Fortunately, UNIX/Linux exit-status can be used to handle all of the problematic situations:
-
If a job succeeds, its exit-status should be 0.
-
If the system kills a job, its exit-status is a non-zero 8-bit integer describing the reason why, as given by a table in the system’s file */usr/include/errno.h"
-
All the programs were required to finish with I/O API routine M3EXIT, which “cleans up” and returns user-specified exit-status, which should be 0 for success, 1 for I/O related error, and 2 for other errors.
This allows robust, fool-proof errror detection which can (and should) be used, among other things, for job-control: only proceed whith the next job if that status is 0; otherwise, log an appropriate error message and exit with an appropriate non-zero error status.

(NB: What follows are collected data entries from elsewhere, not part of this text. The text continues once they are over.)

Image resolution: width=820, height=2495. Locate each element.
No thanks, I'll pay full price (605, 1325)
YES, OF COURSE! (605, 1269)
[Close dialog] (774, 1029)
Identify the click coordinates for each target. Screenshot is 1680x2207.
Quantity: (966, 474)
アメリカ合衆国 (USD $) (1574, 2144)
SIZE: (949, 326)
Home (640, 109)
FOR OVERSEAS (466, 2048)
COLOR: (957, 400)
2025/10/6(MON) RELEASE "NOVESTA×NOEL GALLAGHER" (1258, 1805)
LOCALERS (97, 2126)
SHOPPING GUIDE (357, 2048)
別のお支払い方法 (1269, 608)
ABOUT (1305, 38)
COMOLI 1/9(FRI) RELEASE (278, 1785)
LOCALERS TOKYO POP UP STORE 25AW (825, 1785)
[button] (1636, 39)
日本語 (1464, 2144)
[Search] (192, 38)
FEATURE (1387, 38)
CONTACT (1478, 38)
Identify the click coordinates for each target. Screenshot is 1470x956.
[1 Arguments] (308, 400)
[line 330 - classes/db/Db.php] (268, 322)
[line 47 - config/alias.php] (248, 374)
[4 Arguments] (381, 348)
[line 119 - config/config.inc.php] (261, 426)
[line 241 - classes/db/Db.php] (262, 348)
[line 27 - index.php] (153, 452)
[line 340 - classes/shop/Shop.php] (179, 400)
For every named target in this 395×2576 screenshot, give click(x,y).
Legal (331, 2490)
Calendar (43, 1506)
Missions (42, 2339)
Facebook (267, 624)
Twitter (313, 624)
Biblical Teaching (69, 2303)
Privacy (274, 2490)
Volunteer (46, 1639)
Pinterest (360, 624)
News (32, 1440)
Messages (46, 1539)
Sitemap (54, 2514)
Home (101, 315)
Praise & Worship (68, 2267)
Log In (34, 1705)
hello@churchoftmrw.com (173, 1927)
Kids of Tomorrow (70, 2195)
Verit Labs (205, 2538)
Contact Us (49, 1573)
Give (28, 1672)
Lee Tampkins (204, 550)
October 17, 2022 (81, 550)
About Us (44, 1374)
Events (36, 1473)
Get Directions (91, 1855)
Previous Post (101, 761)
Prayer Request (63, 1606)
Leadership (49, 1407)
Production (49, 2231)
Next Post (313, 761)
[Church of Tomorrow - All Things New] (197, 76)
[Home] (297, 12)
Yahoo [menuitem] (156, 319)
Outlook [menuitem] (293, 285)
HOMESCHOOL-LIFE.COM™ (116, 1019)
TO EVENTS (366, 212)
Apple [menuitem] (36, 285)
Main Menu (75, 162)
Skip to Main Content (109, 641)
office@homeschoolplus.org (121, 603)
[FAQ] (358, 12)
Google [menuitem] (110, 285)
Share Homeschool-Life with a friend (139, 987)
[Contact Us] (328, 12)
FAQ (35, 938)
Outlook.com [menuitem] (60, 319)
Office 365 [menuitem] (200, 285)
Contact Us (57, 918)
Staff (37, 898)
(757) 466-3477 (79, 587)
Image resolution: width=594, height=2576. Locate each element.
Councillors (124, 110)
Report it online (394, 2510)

What this means is that after running a job, the run-script should have something like the following csh-construct:
${job}
set foo = ${status}
if ( ${foo} != 0 ) then
echo "ERROR ${foo} on program ${job}..."
exit ( ${foo} )
endif
This should be true both for the low-level scripts that run single modeling programs, and for the automated run-control scripts that sequence multiple lower-level scripts: the original error would be detected, and it would quickly “bubble up” through the system, not running additional jobs that are guaranteed to fail because of failures in previous jobs.
CURRENT SYSTEMS for both CMAQ and SMOKE:
Unfortunately, a couple of decades ago some ignorant and/or lazy programming-contractor(s) did not know Linux systems-programming, did notread the documentation, and instead tried to re-invent the unreliable system used by the models forty years ago: exit-status is ignored, log-file text-searches are (unreliably) used in attempt to detect errors, and the run-control system blindly keeps going in spite of whatever errors may have occurred.
And so, for many failures one has to chase back through dozens of log-files in order to find where the first error happened – which may be confusing, since the first error may have happened in a program before the first program that generated an error-message.